2004-03-31 23:32 | User Profile
[QUOTE=Happy Hacker]In America, energy consumers are highly subsidized. And, the energy industry itself is highly subsidized. The result is artifically low energy prices thus excessive consumption and inefficiency. This costs our economy many billions of dollars.[/QUOTE]
[B]Happy Hacker[/B]
Do you believe US productivity figures? Because I don't!
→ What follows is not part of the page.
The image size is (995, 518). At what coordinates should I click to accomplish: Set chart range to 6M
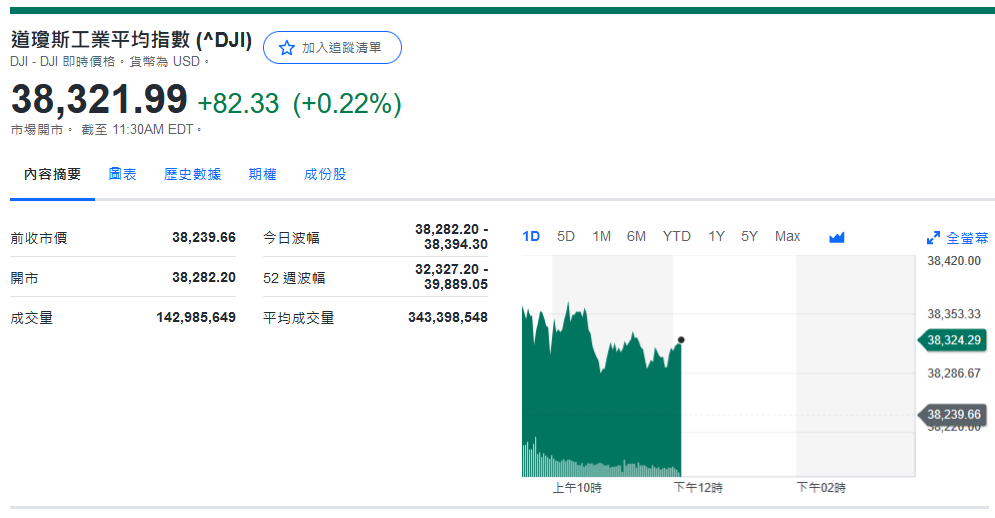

America is currently fiddling it's books big time and the EU and Asia are turning the other cheek whilst buying your debts.
I concur with your view that has become overly dependant on artificially low energy costs. The steel industry being a case in point. This is not I might add, any fault of the American worker who works longer hours than any one else. But an inability of large industries to modernise. European and Asian industry has become increasingly more efficient. Eastern Europe is experiencing something of a manufacturing boom at the moment.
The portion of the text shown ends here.